Records supplied Start Marker

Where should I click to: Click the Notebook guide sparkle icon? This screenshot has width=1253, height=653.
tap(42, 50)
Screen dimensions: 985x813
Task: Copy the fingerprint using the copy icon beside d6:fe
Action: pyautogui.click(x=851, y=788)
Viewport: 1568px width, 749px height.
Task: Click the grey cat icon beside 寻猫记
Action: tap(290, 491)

Records supplied End Marker

Type out the entries again, word for word.

Where should I click to: Click the Notebook guide sparkle icon? This screenshot has width=1253, height=653.
tap(42, 50)
Screen dimensions: 985x813
Task: Copy the fingerprint using the copy icon beside d6:fe
Action: pyautogui.click(x=851, y=788)
Viewport: 1568px width, 749px height.
Task: Click the grey cat icon beside 寻猫记
Action: tap(290, 491)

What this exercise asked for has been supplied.